Aim of the task:
Copy the data below. Keep every line exactly as it is.

[Saved entries]
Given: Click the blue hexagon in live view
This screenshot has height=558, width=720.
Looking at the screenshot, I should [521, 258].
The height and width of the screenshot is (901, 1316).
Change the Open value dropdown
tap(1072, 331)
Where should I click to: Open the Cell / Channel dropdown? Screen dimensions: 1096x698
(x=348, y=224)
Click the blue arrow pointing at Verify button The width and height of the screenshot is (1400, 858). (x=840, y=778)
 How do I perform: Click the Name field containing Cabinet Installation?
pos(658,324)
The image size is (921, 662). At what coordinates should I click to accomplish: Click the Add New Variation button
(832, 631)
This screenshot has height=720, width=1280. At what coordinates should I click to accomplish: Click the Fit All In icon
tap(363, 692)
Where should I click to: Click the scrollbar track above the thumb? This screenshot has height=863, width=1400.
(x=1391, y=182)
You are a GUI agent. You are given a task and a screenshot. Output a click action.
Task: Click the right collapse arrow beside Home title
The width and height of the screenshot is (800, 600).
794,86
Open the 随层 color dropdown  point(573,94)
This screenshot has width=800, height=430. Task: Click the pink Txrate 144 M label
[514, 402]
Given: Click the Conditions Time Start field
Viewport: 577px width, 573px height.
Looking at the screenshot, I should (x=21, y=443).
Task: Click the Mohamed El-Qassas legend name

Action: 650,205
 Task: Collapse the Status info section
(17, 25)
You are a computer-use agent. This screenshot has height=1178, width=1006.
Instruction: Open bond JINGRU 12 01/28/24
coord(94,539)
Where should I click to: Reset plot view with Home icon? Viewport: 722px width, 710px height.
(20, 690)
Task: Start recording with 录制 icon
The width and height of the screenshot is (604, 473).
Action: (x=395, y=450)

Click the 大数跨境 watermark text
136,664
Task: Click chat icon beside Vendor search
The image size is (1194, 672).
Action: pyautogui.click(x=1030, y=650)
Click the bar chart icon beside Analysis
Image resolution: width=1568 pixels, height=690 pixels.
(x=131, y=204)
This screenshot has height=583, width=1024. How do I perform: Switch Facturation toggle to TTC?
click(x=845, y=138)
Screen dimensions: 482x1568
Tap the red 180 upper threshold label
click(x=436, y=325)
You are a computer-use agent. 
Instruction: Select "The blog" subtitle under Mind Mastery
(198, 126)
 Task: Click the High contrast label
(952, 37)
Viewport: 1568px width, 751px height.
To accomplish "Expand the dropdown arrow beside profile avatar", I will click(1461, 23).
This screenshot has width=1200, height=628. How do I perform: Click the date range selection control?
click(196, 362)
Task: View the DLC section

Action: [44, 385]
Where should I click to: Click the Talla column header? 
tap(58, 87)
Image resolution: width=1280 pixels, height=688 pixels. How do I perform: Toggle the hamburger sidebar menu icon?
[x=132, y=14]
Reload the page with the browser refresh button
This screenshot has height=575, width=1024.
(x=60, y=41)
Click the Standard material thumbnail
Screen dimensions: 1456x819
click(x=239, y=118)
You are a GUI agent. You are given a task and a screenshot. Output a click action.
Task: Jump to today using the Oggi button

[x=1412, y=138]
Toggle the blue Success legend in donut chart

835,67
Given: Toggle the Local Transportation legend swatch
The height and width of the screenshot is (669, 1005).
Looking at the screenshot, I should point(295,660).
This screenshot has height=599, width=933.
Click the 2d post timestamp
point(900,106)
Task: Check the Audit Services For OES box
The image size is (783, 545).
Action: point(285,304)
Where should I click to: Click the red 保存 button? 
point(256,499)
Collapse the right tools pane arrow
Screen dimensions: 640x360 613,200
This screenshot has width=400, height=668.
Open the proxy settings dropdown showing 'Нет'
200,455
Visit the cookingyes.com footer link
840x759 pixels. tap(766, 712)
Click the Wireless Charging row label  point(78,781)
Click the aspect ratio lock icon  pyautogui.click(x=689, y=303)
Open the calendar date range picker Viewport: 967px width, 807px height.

Response area:
Given: Click the blue hexagon in live view
This screenshot has height=558, width=720.
Looking at the screenshot, I should [521, 258].
The height and width of the screenshot is (901, 1316).
Change the Open value dropdown
tap(1072, 331)
Where should I click to: Open the Cell / Channel dropdown? Screen dimensions: 1096x698
(x=348, y=224)
Click the blue arrow pointing at Verify button The width and height of the screenshot is (1400, 858). (x=840, y=778)
 How do I perform: Click the Name field containing Cabinet Installation?
pos(658,324)
The image size is (921, 662). At what coordinates should I click to accomplish: Click the Add New Variation button
(832, 631)
This screenshot has height=720, width=1280. At what coordinates should I click to accomplish: Click the Fit All In icon
tap(363, 692)
Where should I click to: Click the scrollbar track above the thumb? This screenshot has height=863, width=1400.
(x=1391, y=182)
You are a GUI agent. You are given a task and a screenshot. Output a click action.
Task: Click the right collapse arrow beside Home title
The width and height of the screenshot is (800, 600).
794,86
Open the 随层 color dropdown  point(573,94)
This screenshot has width=800, height=430. Task: Click the pink Txrate 144 M label
[514, 402]
Given: Click the Conditions Time Start field
Viewport: 577px width, 573px height.
Looking at the screenshot, I should (x=21, y=443).
Task: Click the Mohamed El-Qassas legend name

Action: 650,205
 Task: Collapse the Status info section
(17, 25)
You are a computer-use agent. This screenshot has height=1178, width=1006.
Instruction: Open bond JINGRU 12 01/28/24
coord(94,539)
Where should I click to: Reset plot view with Home icon? Viewport: 722px width, 710px height.
(20, 690)
Task: Start recording with 录制 icon
The width and height of the screenshot is (604, 473).
Action: (x=395, y=450)

Click the 大数跨境 watermark text
136,664
Task: Click chat icon beside Vendor search
The image size is (1194, 672).
Action: pyautogui.click(x=1030, y=650)
Click the bar chart icon beside Analysis
Image resolution: width=1568 pixels, height=690 pixels.
(x=131, y=204)
This screenshot has height=583, width=1024. How do I perform: Switch Facturation toggle to TTC?
click(x=845, y=138)
Screen dimensions: 482x1568
Tap the red 180 upper threshold label
click(x=436, y=325)
You are a computer-use agent. 
Instruction: Select "The blog" subtitle under Mind Mastery
(198, 126)
 Task: Click the High contrast label
(952, 37)
Viewport: 1568px width, 751px height.
To accomplish "Expand the dropdown arrow beside profile avatar", I will click(1461, 23).
This screenshot has width=1200, height=628. How do I perform: Click the date range selection control?
click(196, 362)
Task: View the DLC section

Action: [44, 385]
Where should I click to: Click the Talla column header? 
tap(58, 87)
Image resolution: width=1280 pixels, height=688 pixels. How do I perform: Toggle the hamburger sidebar menu icon?
[x=132, y=14]
Reload the page with the browser refresh button
This screenshot has height=575, width=1024.
(x=60, y=41)
Click the Standard material thumbnail
Screen dimensions: 1456x819
click(x=239, y=118)
You are a GUI agent. You are given a task and a screenshot. Output a click action.
Task: Jump to today using the Oggi button

[x=1412, y=138]
Toggle the blue Success legend in donut chart

835,67
Given: Toggle the Local Transportation legend swatch
The height and width of the screenshot is (669, 1005).
Looking at the screenshot, I should point(295,660).
This screenshot has height=599, width=933.
Click the 2d post timestamp
point(900,106)
Task: Check the Audit Services For OES box
The image size is (783, 545).
Action: point(285,304)
Where should I click to: Click the red 保存 button? 
point(256,499)
Collapse the right tools pane arrow
Screen dimensions: 640x360 613,200
This screenshot has width=400, height=668.
Open the proxy settings dropdown showing 'Нет'
200,455
Visit the cookingyes.com footer link
840x759 pixels. tap(766, 712)
Click the Wireless Charging row label  point(78,781)
Click the aspect ratio lock icon  pyautogui.click(x=689, y=303)
Open the calendar date range picker Viewport: 967px width, 807px height.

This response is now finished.